Do these questions help GuySuCo? No. However, I have chosen to answer them to clearly debunk this misconception being peddled around that the weather is the principle cause for the current state that GuySuCo finds itself in. Using a paraphrase of Bill Clinton’s famous remarks, it is management, stu…… I remain convinced in my conviction that it is not only the weather and thus any attempt to trivialize the weakness in GuySuCo’s production chain and management must be exposed and resisted since it seems in their mental make up, no one is willing to take responsibility for the state of this industry with the weather being the fall guy and this is furthest from the truth.
The question asked by Mr. Roopnarine:
What was the primary cause of the shortfall for sugar on the world market in 2009 which continues into 2010? Why it is that in just one monsoon period the second largest sugar producer in the world, that is India, went from a net exporter to a net importer of the commodity?
The answer:
In December 2008, the world sugar prices reach c10 US cents per pound (see chart below). The price for most of 2008 was averaging around 15 US cents a pound on the world market. However, most of the sugar traded globally benefited from preferential prices which were all coming down – our case EU prices. Such an obnoxious price for such a valuable commodity created the stimulus for hard investments to flee this industry globally.

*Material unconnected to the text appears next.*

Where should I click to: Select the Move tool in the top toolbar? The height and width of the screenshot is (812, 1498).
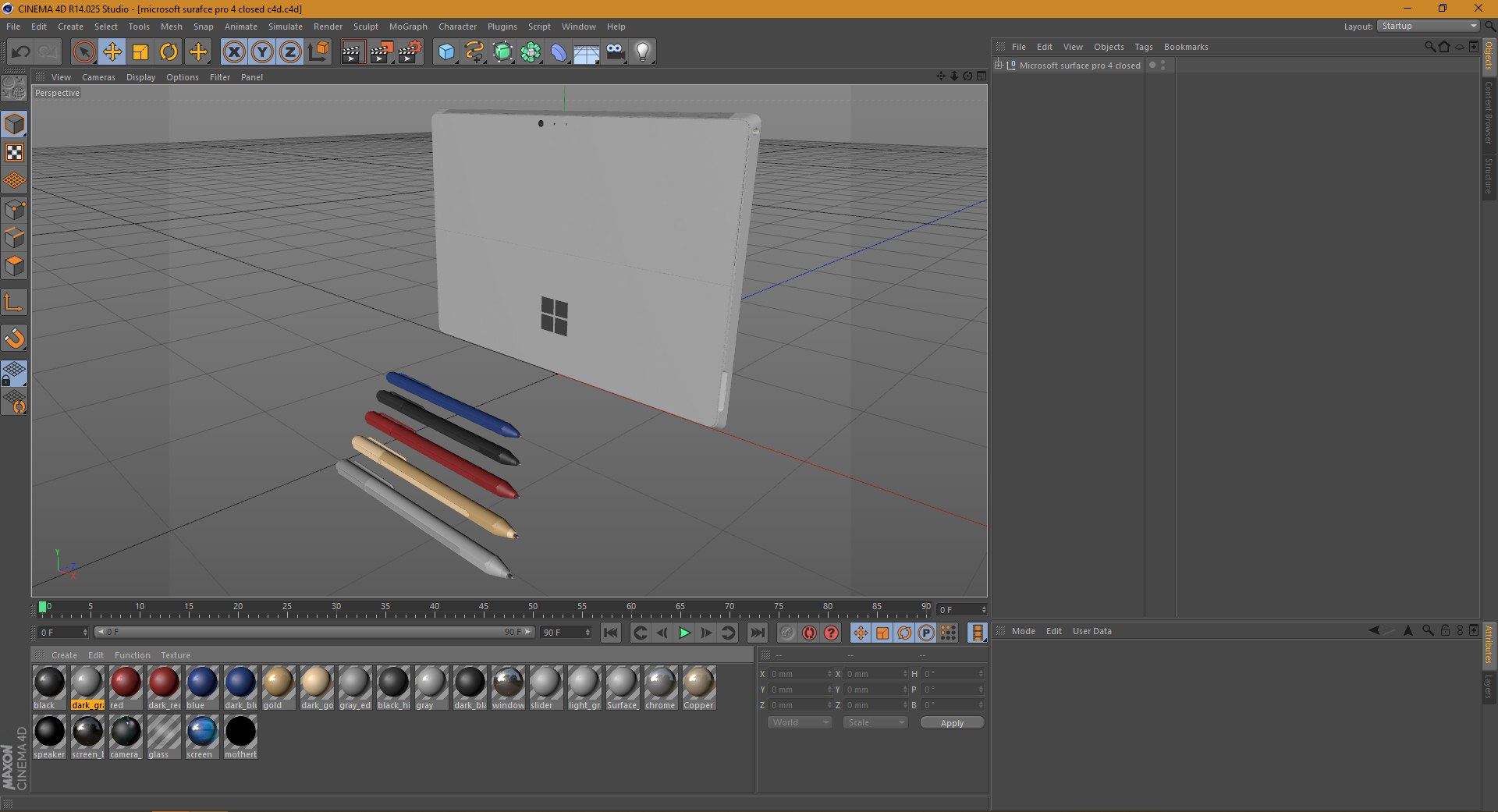112,52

New capital expenditures in new factories were reduced, development of new fields and re-development of old fields were moderated, and most importantly as a result of the decrease in the prices, corners were cut especially in India. Now cutting fat and cutting corners are two different kettles of fish.
Cutting fat means weeding out non-value added cost out of the production chain, cutting corners means cutting some value added cost like delaying the servicing of your factory and your machinery.

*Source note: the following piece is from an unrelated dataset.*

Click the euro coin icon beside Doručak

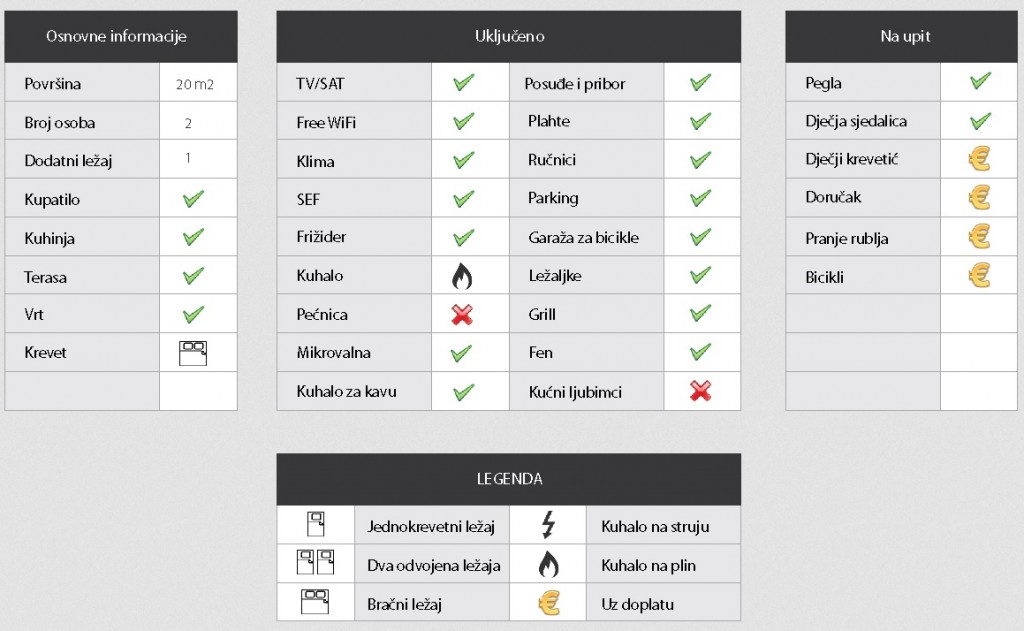(x=979, y=198)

A lot of cutting corners were done globally especially in India. GuySuCo was also a culprit of cutting corners rather than cutting fat.
When the weather became averse in 2009, the global sugar industry did not have enough cane in the ground or factory efficiency to maintain sugar production.
India has a billion plus people and with just a 5% decline in their production; they can easily convert from a net exporter to a net importer.
With not enough cane in the ground in the first place and a greater number of inefficient factories, the adverse weather just helped an already bad situation. Mr. Roopnarine, can you tell us how much it cost us to restart the old Skeldon factory after it was partially mothballed as a result of poor management advice?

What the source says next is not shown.